* [Selection]
## start

Court of Appeals of Iowa
Dec 11, 2002
No. 2-484 / 01-0822 (Iowa Ct. App. Dec. 11, 2002)

Opinion

No. 2-484 / 01-0822.

Filed December 11, 2002.

Appeal from the Iowa District Court for Black Hawk County, KARL D. BRINER, Judge.

Defendant appeals from a judgment and sentence entered following his conviction for murder in the second degree. AFFIRMED.

Robert Montgomery of Montgomery Law Office, Des Moines, for appellant.

Thomas J. Miller, Attorney General, Christen Odell, Assistant Attorney General, Thomas Ferguson, County Attorney, and Danielle Davis, Assistant County Attorney, for appellee.

Heard by SACKETT, C.J., and MILLER and EISENHAUER, JJ.


Jesse James Jones, Jr. appeals his conviction for second-degree murder. He contends error in (1) admitting a videotaped statement over a hearsay objection, (2) failing to grant a new trial because the evidence was insufficient to prove his guilt, (3) failing to require disclosure of the identity of an informant and (4) denying a new trial because the State failed to produce certain police reports.

I. Background Facts and Proceedings. On January 9, 2000, an after hours party was held at the home of Sandy Kuykendall at 701 Logan Street, Waterloo, Iowa. Jerry Lee Davis arrived at the party after borrowing a car and $100. He parked across the street and came to the party in search of crack cocaine. He approached Sheila Cole, who was taking admission money for the party, a number of times asking for change for his $100 bill. Cole last saw Davis walking to the back of her house with Jones.

Meanwhile, a large crowd had gathered in front of the Kuykendall home and across the street by a funeral home. Charvis Bentley and Terrell Manning were involved in an incident, and Bentley discharged a rifle as it was grabbed from him near the funeral home. He was then forced into a car and driven away. A second shot was then heard from behind the Kuykendall home. Davis ran from behind the house and disappeared. He was found clutching the $100 bill about a block away. He bled to death from a gunshot wound to his leg. A trail of blood ran from the Kuykendall home to Davis.

Jones was charged with first-degree murder and the jury convicted him of second-degree murder. Jones filed a motion for new trial, a motion in arrest of judgment, and a motion for judgment of acquittal. The motions were denied and he was sentenced to an indeterminate prison term not to exceed fifty years.

II. Hearsay. Jones first argues error in admitting a videotaped statement of witness Justin Cole. He only challenges that portion of the ruling admitting Cole's statement as residual hearsay. Review of admissibility of hearsay is for errors of law. State v. Long, 628 N.W.2d 440, 447 (Iowa 2001). We give deference to the trial court's factual findings. State v. Cagley, 638 N.W.2d 678, 681 (Iowa 2001). A trial court's factual findings concerning application of the hearsay rule are binding on appeal if they are not "clearly erroneous" or without substantial evidence to support them. Long, 628 N.W.2d at 445.

## end

* [Information provided]
## start

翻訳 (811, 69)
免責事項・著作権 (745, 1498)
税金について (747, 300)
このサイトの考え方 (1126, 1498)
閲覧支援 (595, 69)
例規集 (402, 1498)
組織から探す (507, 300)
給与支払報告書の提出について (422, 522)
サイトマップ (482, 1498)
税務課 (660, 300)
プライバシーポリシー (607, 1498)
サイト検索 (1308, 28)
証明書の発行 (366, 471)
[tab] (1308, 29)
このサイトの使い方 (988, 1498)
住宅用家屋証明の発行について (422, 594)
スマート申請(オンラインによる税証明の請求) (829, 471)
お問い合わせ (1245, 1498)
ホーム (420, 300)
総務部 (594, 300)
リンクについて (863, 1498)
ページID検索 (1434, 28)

## end
## start

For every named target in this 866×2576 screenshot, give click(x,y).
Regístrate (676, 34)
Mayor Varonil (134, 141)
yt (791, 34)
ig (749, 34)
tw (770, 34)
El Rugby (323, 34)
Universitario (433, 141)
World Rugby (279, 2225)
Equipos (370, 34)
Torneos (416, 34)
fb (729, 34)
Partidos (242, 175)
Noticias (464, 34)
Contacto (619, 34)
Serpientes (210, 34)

## end

* [What is expected] In the Iowa murder appeal opinion, what reasons does Jones give for claiming the district court erred in not granting him a new trial? Answer in one to three sentences.

* [Task answer] Jones gives two reasons. He argues the evidence was insufficient to prove his guilt, and that the State failed to produce certain police reports.